An executive will just go out and hire somebody at a higher wage, and when people find out about it or it doesn’t work out, energy gets focused on that instead of on work.
It takes the right sort of person to thrive in such an environment. Everybody at the company gives 10 per cent of their ownership to a non-profit dedicated to doing social good. “The reaction to that is usually a good indication if someone will fit,” Atkinson explained.
It’s a lot more work, especially for somebody who had been the head of more traditionally run organisations, but Atkinson feels it’s worth it. So how can other organisations move in that direction?
“Well of course the easiest thing to do is just start out that way,” Atkinson said, “But the first thing to do is get the ticking time bombs out of your closet. Every company has a few.”

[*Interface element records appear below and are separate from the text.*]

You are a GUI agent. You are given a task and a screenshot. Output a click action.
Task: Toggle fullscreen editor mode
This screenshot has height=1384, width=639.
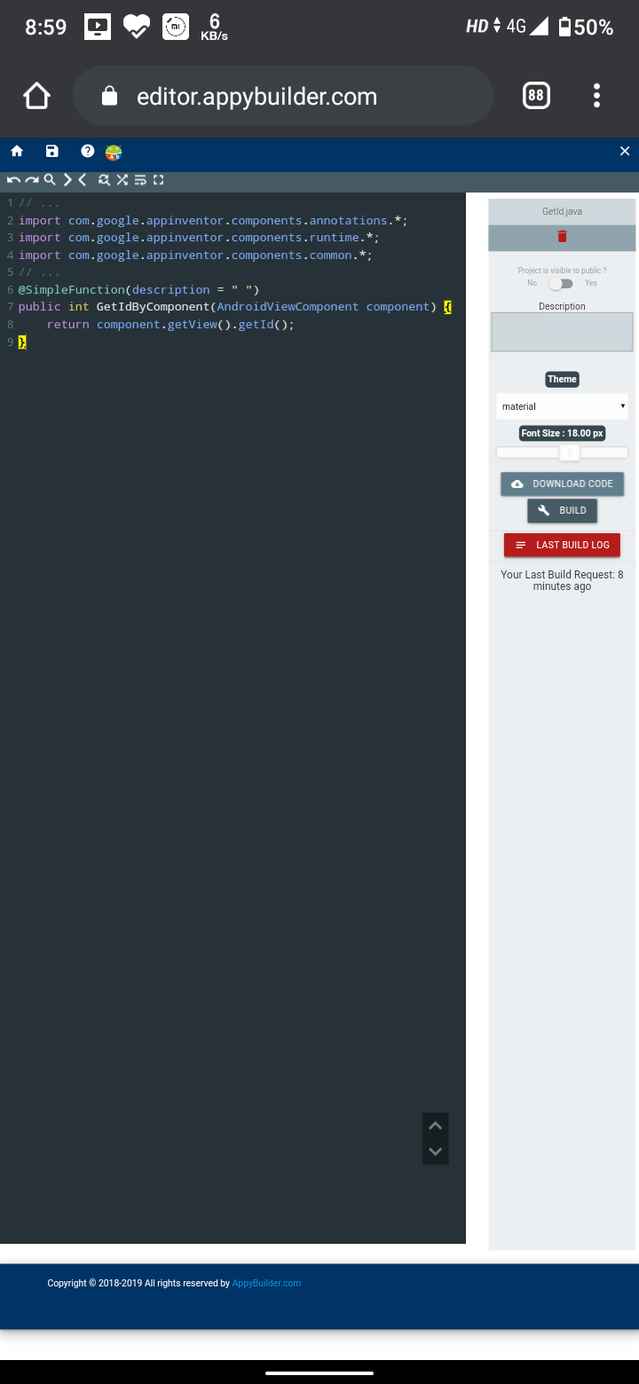(x=159, y=180)
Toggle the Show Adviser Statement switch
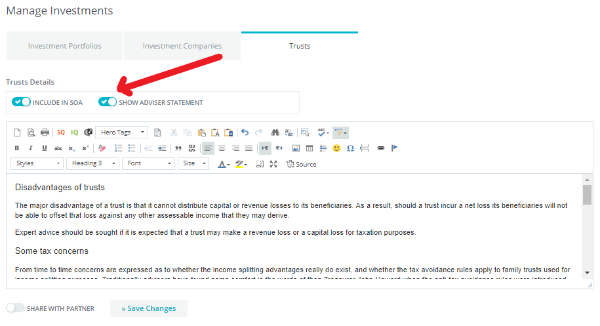The height and width of the screenshot is (326, 600). point(108,102)
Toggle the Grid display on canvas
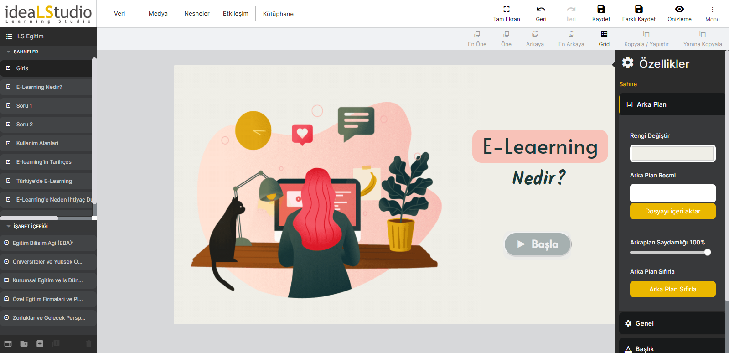This screenshot has width=729, height=353. pyautogui.click(x=604, y=35)
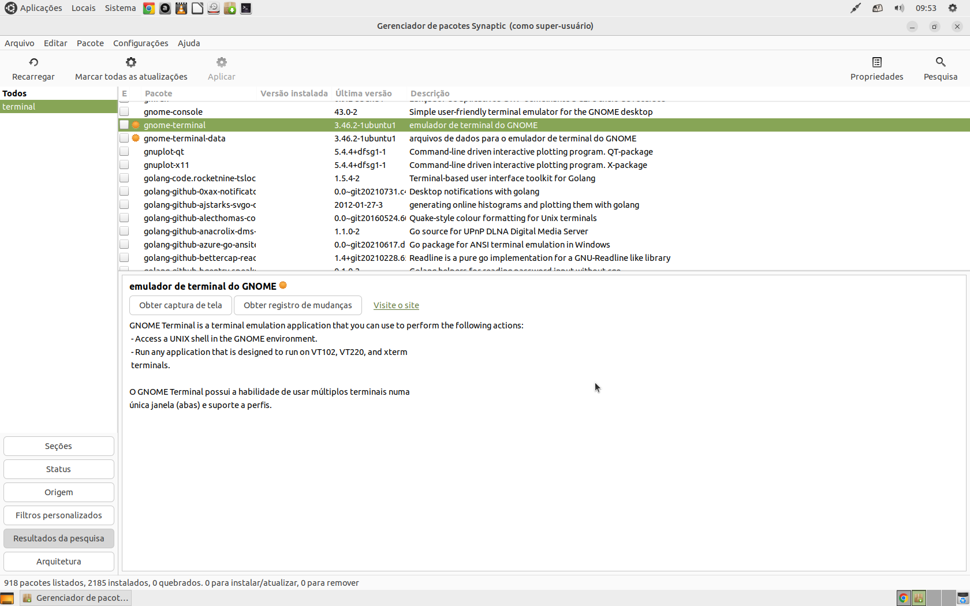Sort by the Última versão column header
This screenshot has height=606, width=970.
(363, 93)
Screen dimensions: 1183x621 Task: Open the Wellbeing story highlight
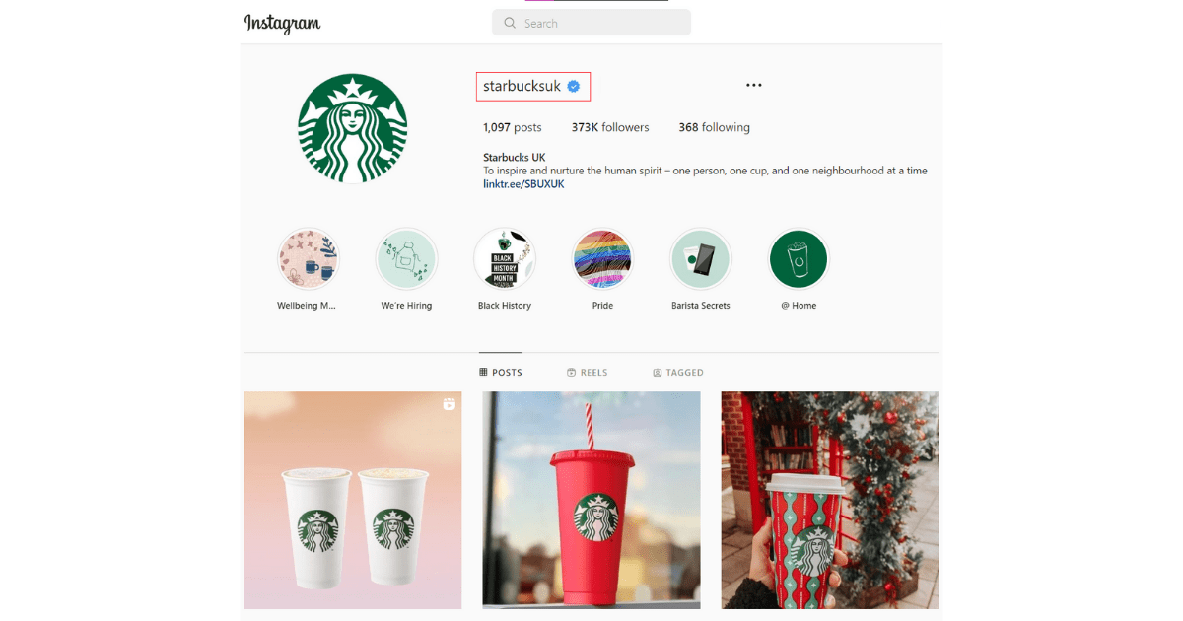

“Ticking time bombs” refer to the unfortunate secrets about hiring decisions, salaries, and investments — all those the minor to major secrets that every company has. Sometimes it’s something worse, like an accounting issue, which can create a dysfunctional management climate. Atkinson explains, “When the CFO discovers something like that, he suddenly becomes the most powerful man at the company.” Everyone’s hesitant to challenge anyone, worrying that the whole thing might fall apart.
One of the main reasons companies don’t become more transparent is due to those various skeletons and the investor and employee reactions that might result. “They’re terrified,” Atkinson said.
However, they’ll come out sooner or later. And if companies wait, it’s more likely to come out in the most negative context possible, before an IPO or when somebody’s bitter and angry at the company.